Information and Learning in Mechanism Design
Abstract
This dissertation studies the design of mecanisms in settings where information acquisition or communication are significant features of the environment.The first chapter, coauthored with Xiaosheng Mu, studies a dynamic pricing model where buyers have the ability to learn about their value for a product over time. A seller commits to a pricing strategy, while buyers arrive exogenously and decide when to make a one-time purchase. The seller seeks to maximize profits against the worst-case information arrival processes. We show that a constant price path delivers the optimal profit, which is also the optimal profit in an environment where buyers cannot delay.
The second chapter develops a model of costly information acquisition, focusing on an application to scientific research. It shows that non-transparency can induce a scientist to undertake a costlier but more informative experiment if it also enables her to commit to acting scrupulously.

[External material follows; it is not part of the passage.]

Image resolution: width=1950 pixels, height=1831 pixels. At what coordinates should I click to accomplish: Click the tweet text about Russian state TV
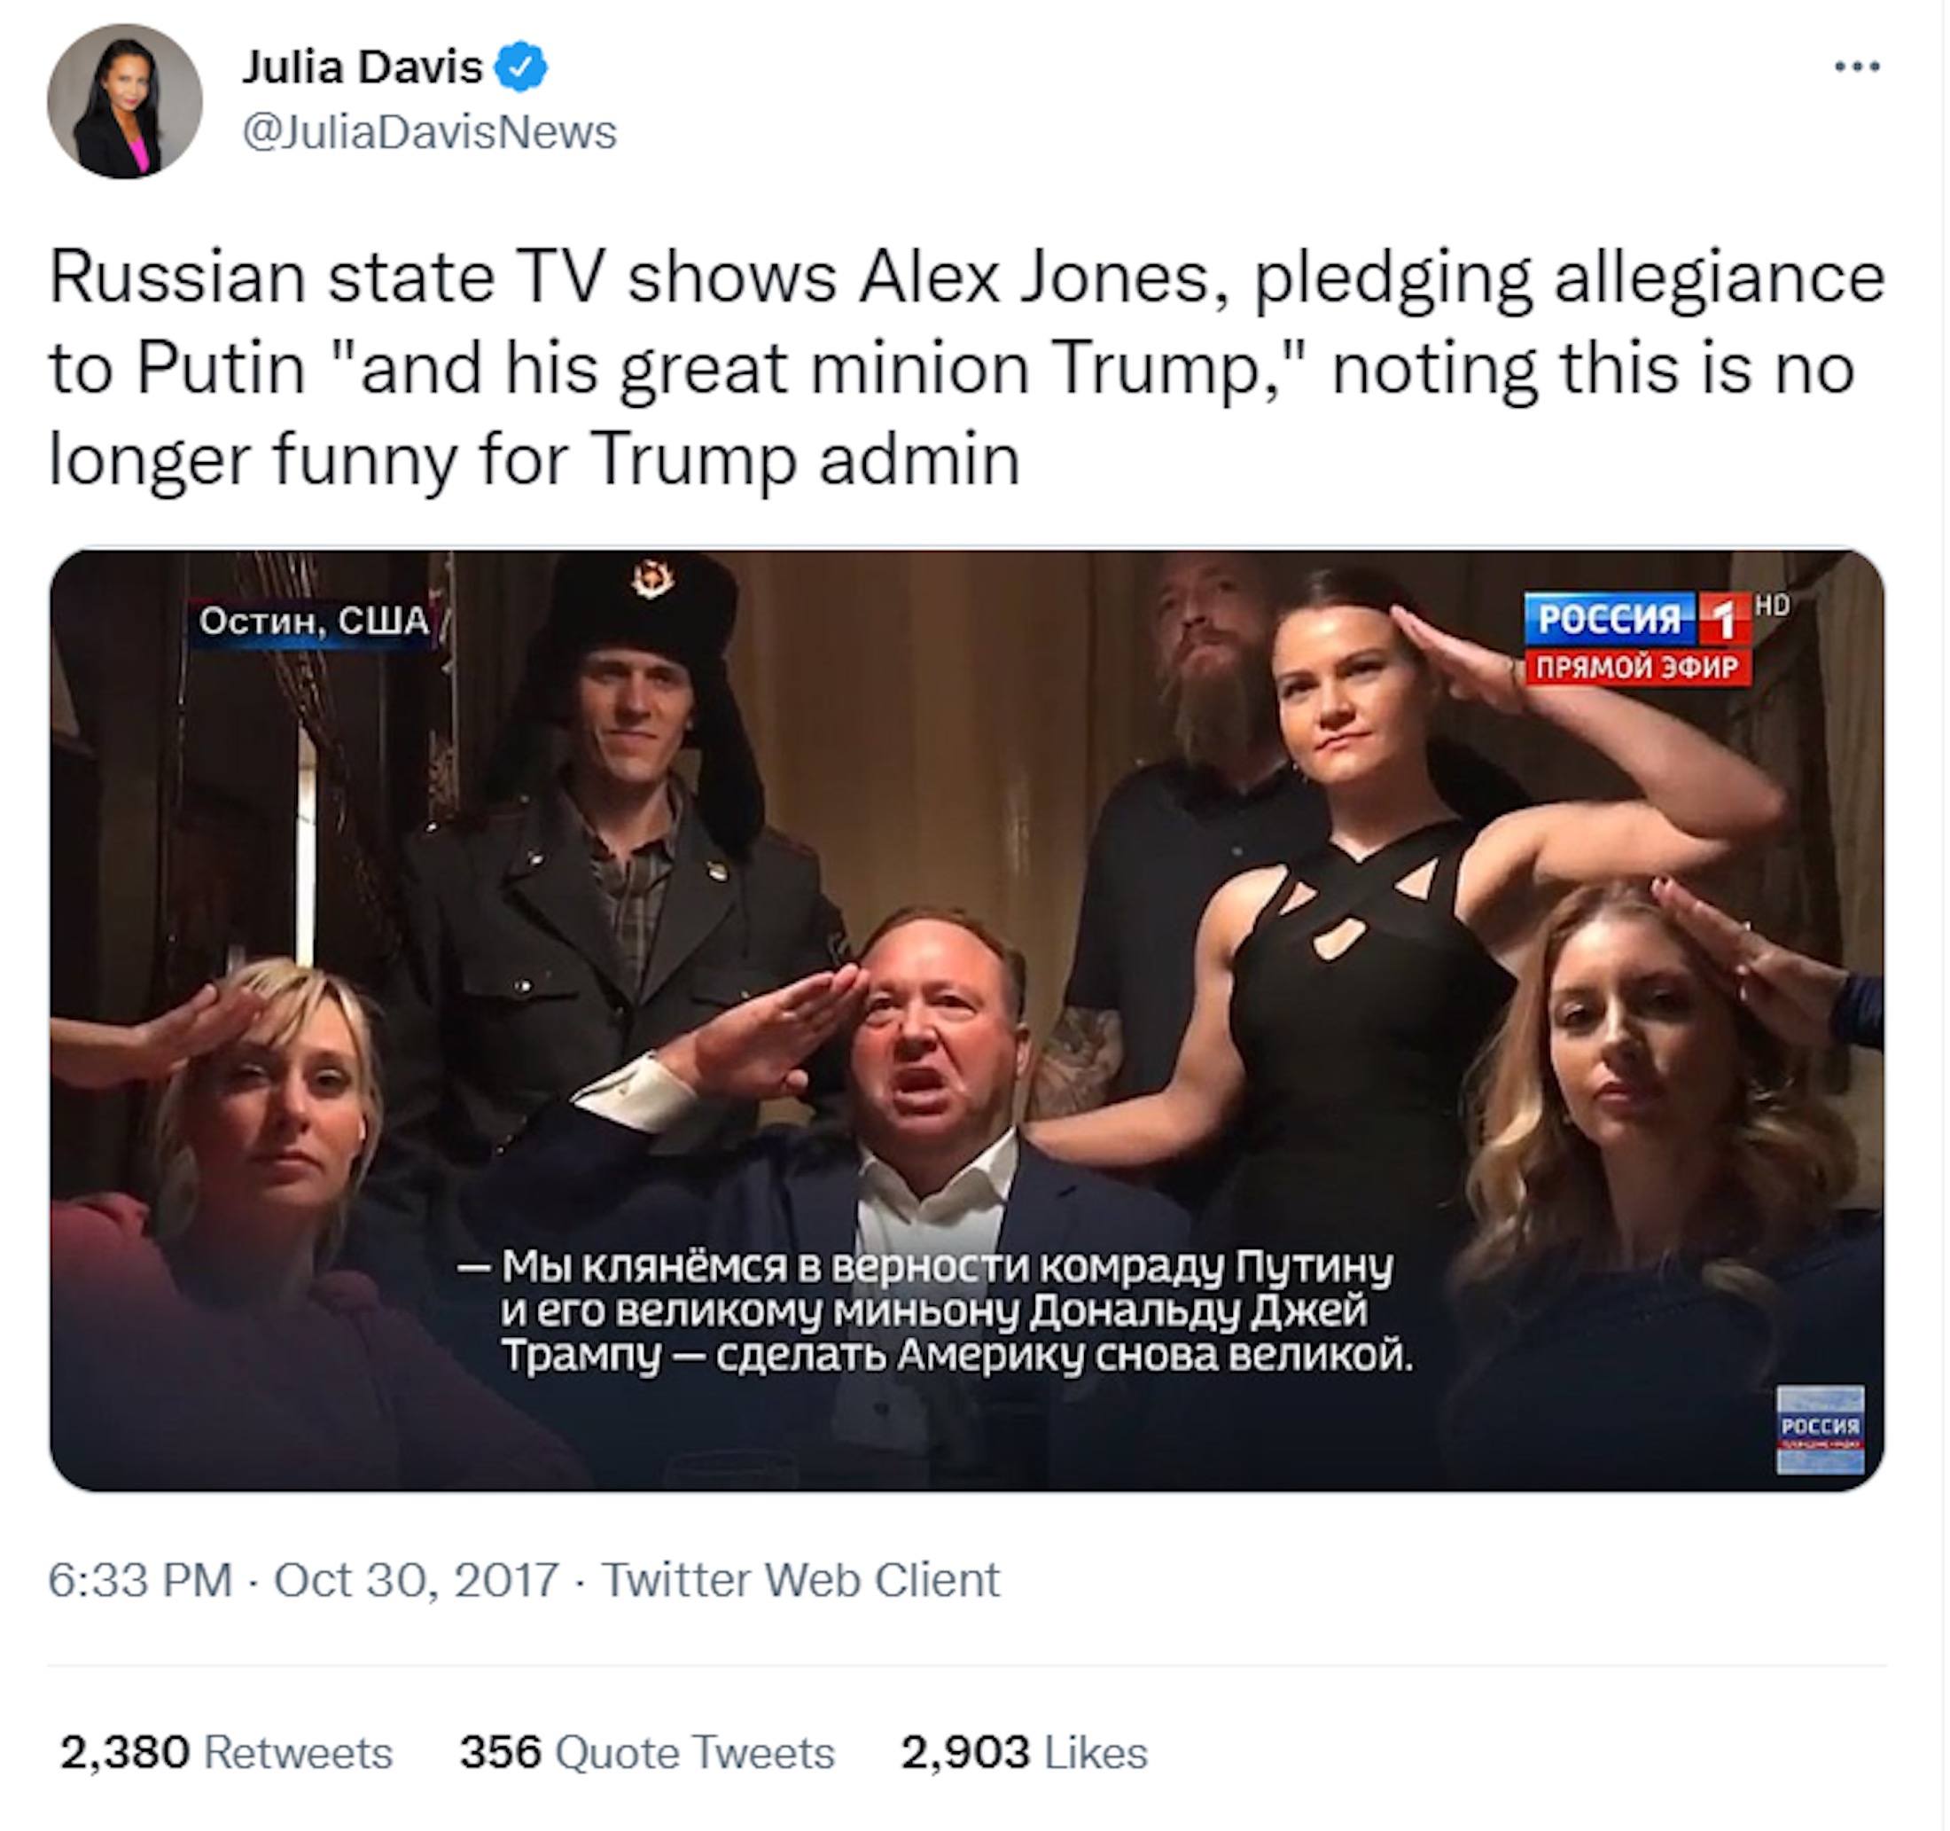(966, 368)
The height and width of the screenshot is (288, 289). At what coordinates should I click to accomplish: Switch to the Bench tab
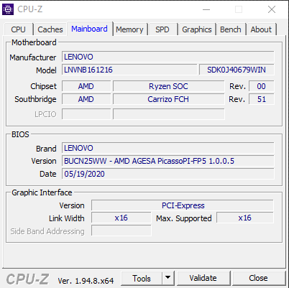coord(231,29)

Using this insight, this chapter demonstrates the general existence of non-degenerate experiment costs such that greater transparency in scientific methodology results in research choices that are worse for those interested in the results.
The third chapter develops a model of delegated project choice with mulitple agents, considering the impact of competition in these settings. Under an alignment assumption (which ensures the optimality of full discretion in the single-agent case), optimal mechanisms entail stochastic agent choice but deterministic project choice. Without alignment, deterministic project choice may be suboptimal. Without the ability to randomize allocations, competition can be harmful for the principal.